Nonetheless, my dad always treated news of my accomplishments with mild disinterest, bordering on scorn.
To be fair, we were often preoccupied. My mom spent half the year in mental health facilities after my twelfth birthday. Meanwhile, my younger brother took advantage of the chaos and skipped so much school that calls home and threats about him repeating a grade soon became part of the status quo.
The stress frayed my dad’s nerves, and he enlisted me in the mission to save my brother’s future. At first, his request for my help struck me as a compliment. I had my stuff sewn up so tight that I could afford to become a surrogate mom of sorts, tutoring my brother every afternoon in addition to cooking and buying groceries and helping with laundry.
Some of my friends were astounded whenever I casually mentioned my duties at home, usually when explaining why I couldn’t come to their party that weekend.
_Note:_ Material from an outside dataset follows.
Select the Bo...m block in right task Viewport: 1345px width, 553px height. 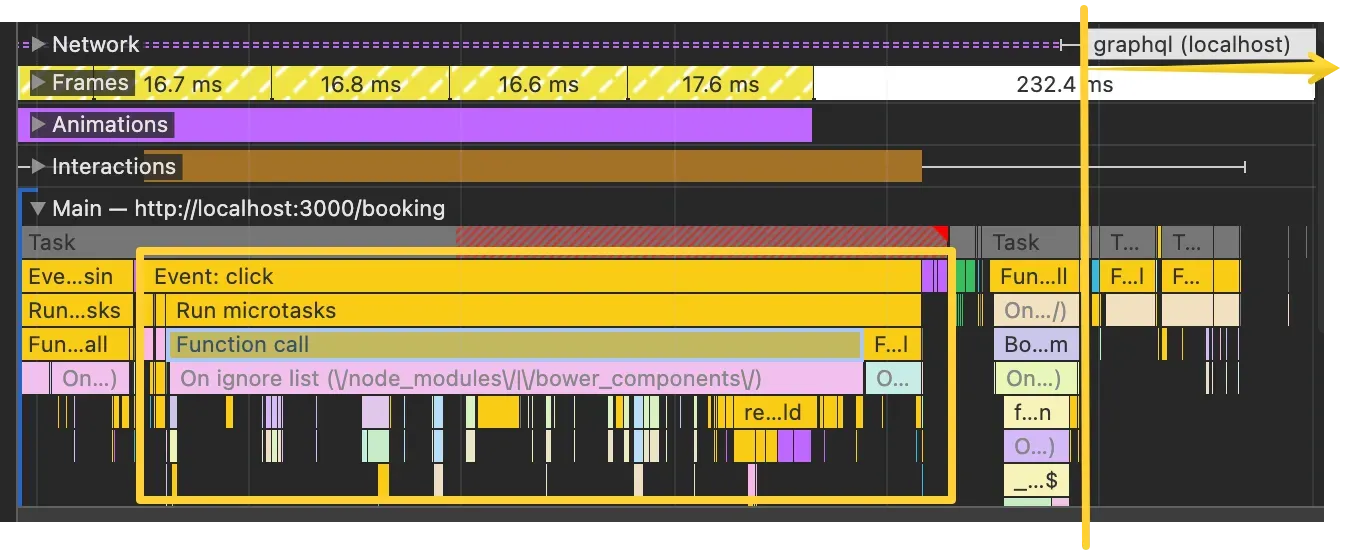[1036, 345]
One friend asked me, “Why don’t you run away?”
I replied bluntly, “Because that wouldn’t improve anything.”
Somehow my extra duties slowly subsumed my identity, though, at least as far as my dad was concerned. The help I provided became less appreciated and more expected each passing year. If my dad was feeling good after a long day at work, he might make wise cracks about my cooking. I just couldn’t master salmon. When feeling less than great, he would launch straight into serious talks with my brother that bordered on verbal abuse, then retreat to his bedroom. Usually he said something to me over his shoulder like, “I hope you have better luck.”
My dad came from that kind of family, and truly thought that berating your children was the best motivation. I have to admit, it worked on me. Meanwhile, my brother shut down and seemed to do even worse. There was no shaming him into success.
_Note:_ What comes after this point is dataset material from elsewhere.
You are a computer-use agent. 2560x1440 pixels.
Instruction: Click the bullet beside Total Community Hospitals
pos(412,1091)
I’m still bitter about my transition to college, probably because my mom somehow lost our entire life savings one year. Did she spend it on cocaine, or just guitars and music and clothes for my brother? We’ll never find out. I just know that my aspirations of going to Cornell or Hopkins fizzled quickly. My dad explained to me that I might as well not even bother applying anywhere but state schools. I couldn’t broach the possibility without soliciting his ire.
One time, he enjoyed roasting me for not cracking 1400 on the SAT. I had managed a 1390, and at that point didn’t care to spend any more of my money or Saturday mornings on such a piece of torture. “Your verbal was 750,” he sighed. “If you’d studied your math, you’d have a 1500.”
My first year in college, I began to change in ways my dad didn’t like. He referred to my clothes, music, and makeup collectively as Garbage. He didn’t quite understand why that insult failed on such a spectacular level. One time I tried to explain to him, “Yeah, that’s the whole point. Garbage is a band, Dad.”
My first two years at state, I stayed home to help care for my mom and continue tutoring my brother, meanwhile continuing as many chores as I could. Of course, I was starting to go to parties and warming up to the interest of boys, something I’d always avoided in high school. My family responsibilities had trumped my social life, until I decided I’d sacrificed enough.
My dad didn’t react well to losing his Cinderella. One night, he caught me getting ready for a night out and called me a slut, indirectly of course. He said something like, “If you want to go out and act like a slut, that’s your business.”
A few days later, he tried to “make up for it” by taking me shopping. That afternoon ended badly. I kept declining to visit the shops he wanted. I’m not kidding when I tell you he asked me why I didn’t wear more floral colors instead of black and red all the time.
We wound up shouting at each other in front of strangers, left the mall with nothing, and rode home in silence. In the driveway, I slipped into my car and drove straight to campus and spent the night with a friend.
My second year in college was even worse. I became president of my college’s outdoor sporting club after serving dutifully as the budget “secretary.” When I told my dad, he scoffed until I assured him it wouldn’t interfere with my shifts waiting tables.
That Christmas, we argued over my decision to major in English instead of something practical like Economics or Business. Finally, I told him to go fuck himself. I was on a full scholarship, and he didn’t even have to pay for my textbooks or meals. So where did he get off guilt-tripping me over my own education?
Here’s the thing about winning an argument with your dad, especially on Christmas. After an hour gloating to a friend over lattes, you feel like shit. I remember looking around the bar that night, Christmas Eve, and watching all the people like me who didn’t know if they loved their family, or even liked them, or was loved by them. Half of me wanted to jump in a TARDIS and travel back to when I was 17.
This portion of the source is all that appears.